Volviendo a las ideas expuestas por Coixet en Ayer no termina nunca. Realmente, me parecen todas muy válidas, compartidas por la mayoría de nosotros, espectadores cinematográficos e integrantes del espectro social actual. Si es así, ¿por qué las imágenes nos provocan rechazo? ¿Por qué las sentencias y frases lapidarias puestas en boca de los personajes no consiguen generar el más mínimo debate? ¿Por qué en lugar de vernos reflejados y sentirnos identificados escarnecemos a los protagonistas y nos situamos mentalmente a años luz de esa realidad que no nos parece la nuestra? Porque Coixet no se ha preocupado lo más mínimo por traducir al lenguaje cinematográfico ninguna de sus premisas. Ideas, ideas e ideas planteadas a través de la lengua, instrumento del habla, que en este caso no han encontrado un canal adecuado para vehicular ya no su significado, sino su existencia. La única reflexión sobre el lenguaje, resulta ser sobre el literario, cuando el personaje de Cámara intenta escribir una novela para explicar lo que quizá es incapaz de transmitir de palabra. ¿A estas alturas ficción como mejor método para trasmitir o explicar la realidad? Eso ya está muy visto y, además, en esta ocasión se muestra de manera muy ortopédica. Lo dicho, una lástima. Pero también un alivio cuando llega el último de ciento ocho minutos de metraje.

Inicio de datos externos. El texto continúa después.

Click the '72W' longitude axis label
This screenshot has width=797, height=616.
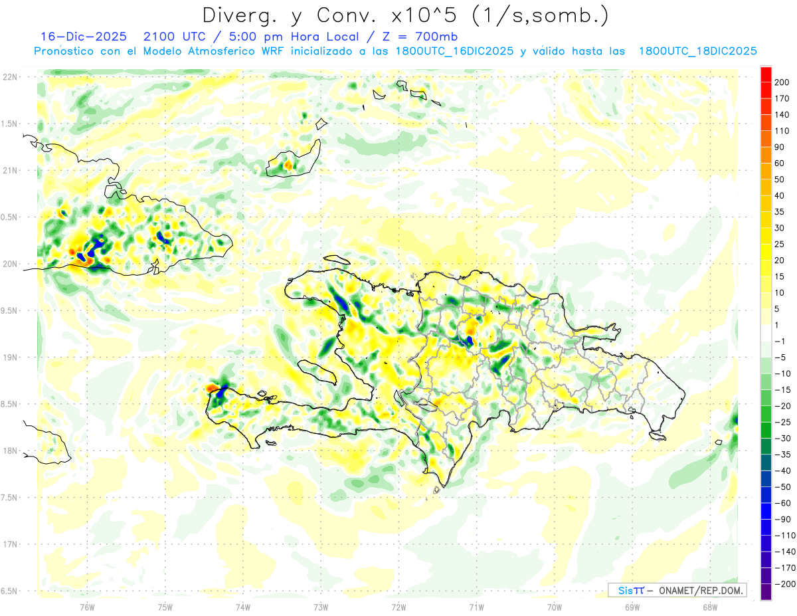point(399,607)
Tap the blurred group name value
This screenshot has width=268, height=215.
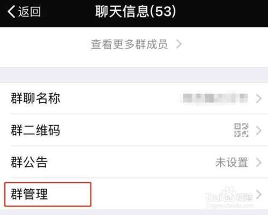coord(215,98)
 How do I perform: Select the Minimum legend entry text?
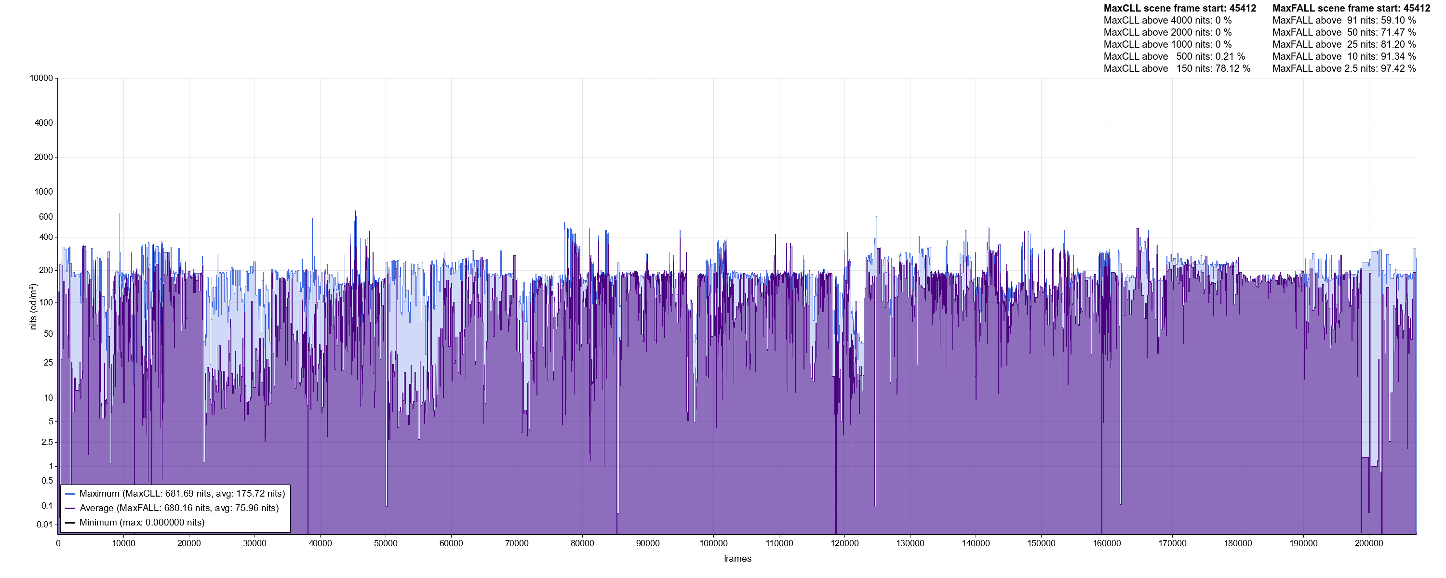(142, 522)
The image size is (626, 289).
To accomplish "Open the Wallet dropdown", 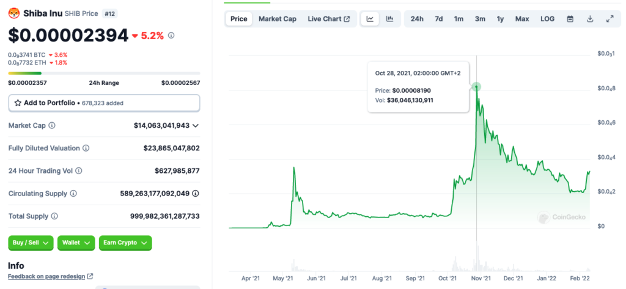I will click(76, 243).
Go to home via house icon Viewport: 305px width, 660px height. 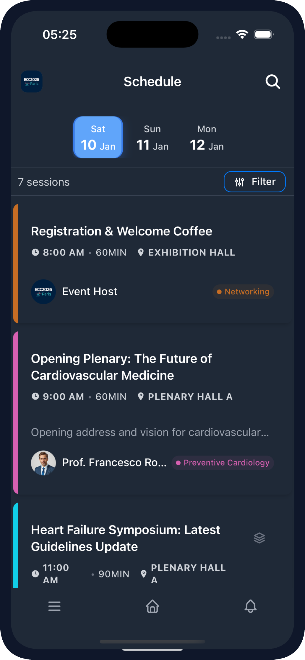click(153, 606)

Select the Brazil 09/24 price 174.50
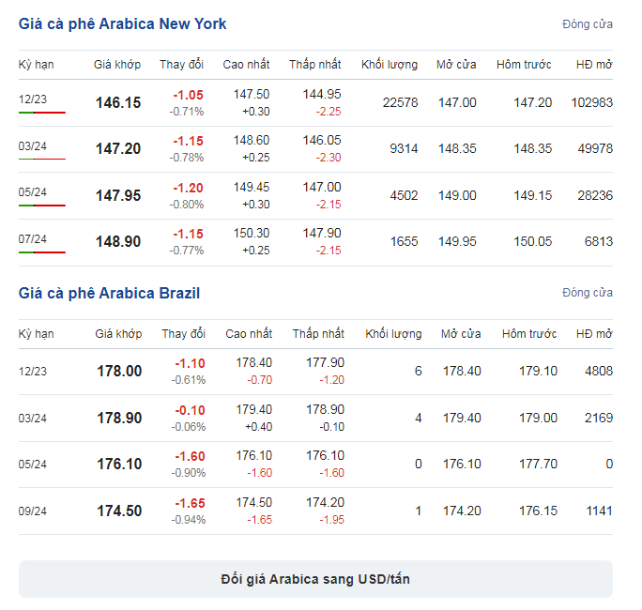(x=119, y=511)
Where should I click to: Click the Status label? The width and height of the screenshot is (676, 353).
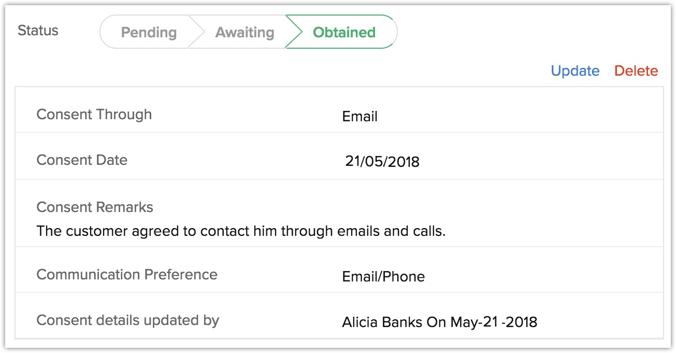38,31
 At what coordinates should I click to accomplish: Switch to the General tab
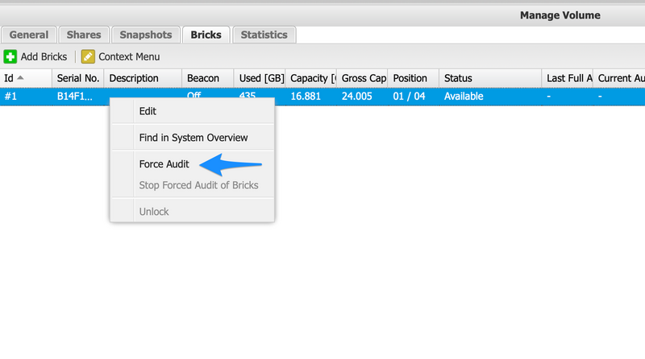click(29, 35)
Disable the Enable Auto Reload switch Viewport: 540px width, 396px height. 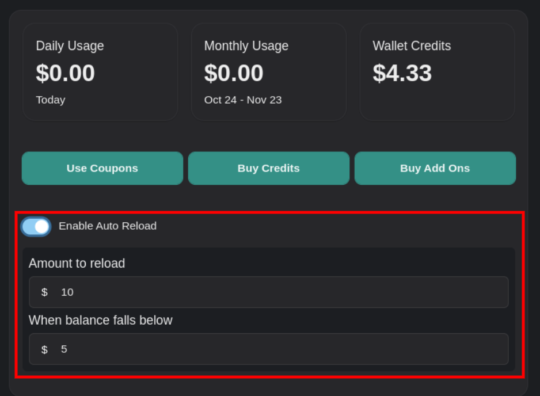click(36, 226)
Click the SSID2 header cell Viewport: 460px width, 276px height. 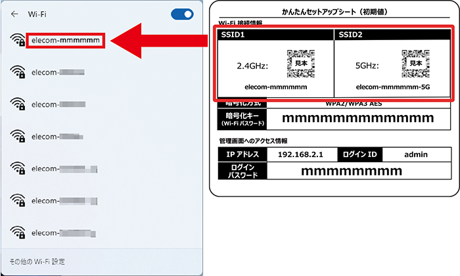pyautogui.click(x=392, y=35)
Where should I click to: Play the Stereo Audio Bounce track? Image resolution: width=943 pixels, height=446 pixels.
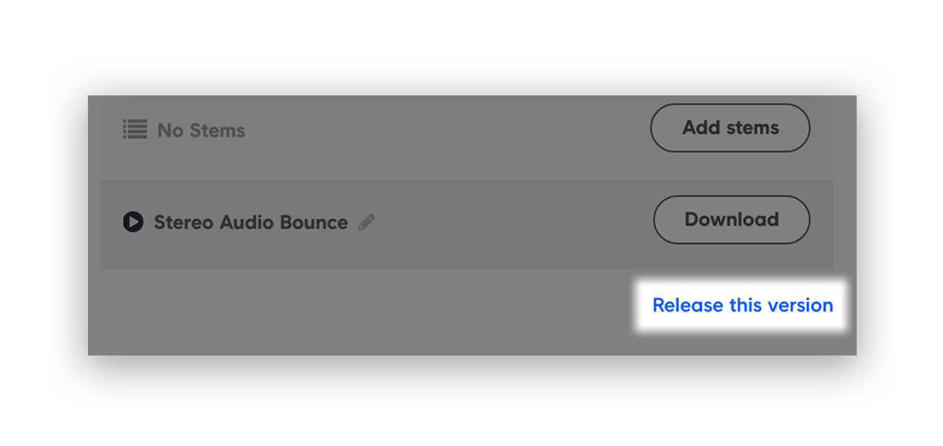pyautogui.click(x=133, y=222)
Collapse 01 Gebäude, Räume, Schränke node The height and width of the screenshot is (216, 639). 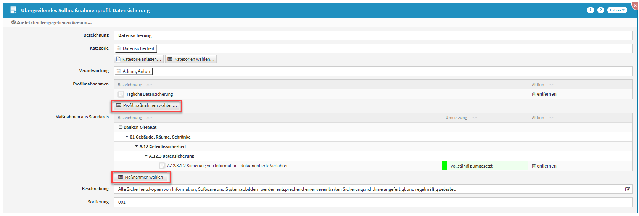[127, 137]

Finalmente, auguramos propuestas más estimulantes de la realizadora en un futuro próximo. Nos parece Isabel Coixet una cineasta que ha sabido construir, largometraje tras largometraje un lenguaje propio y ha mostrado una gracia particular para recrearse en el dolor más melodramático sin caer casi nunca en el ridículo. Quizá y sólo quizá, ha llegado el momento de buscar nuevas vías para expresar y canalizar sus inquietudes cinematográficas, ya que aquella frescura que percibimos un ya lejano 1989 con Demasiado viejo para morir joven y confirmamos con Cosas que nunca te dije (Things I Never Told You, 1996), diecisiete años, siete largometrajes y aportaciones varias después, empieza a saturar por acumulación. Las historias suelen ser las mismas, pero las vías de expresión cinematográficas van evolucionando y Coixet parece (al igual que sus actuales protagonistas) haberse quedado atrapada en un pasado, reciente, sí, pero pasado al fin y al cabo.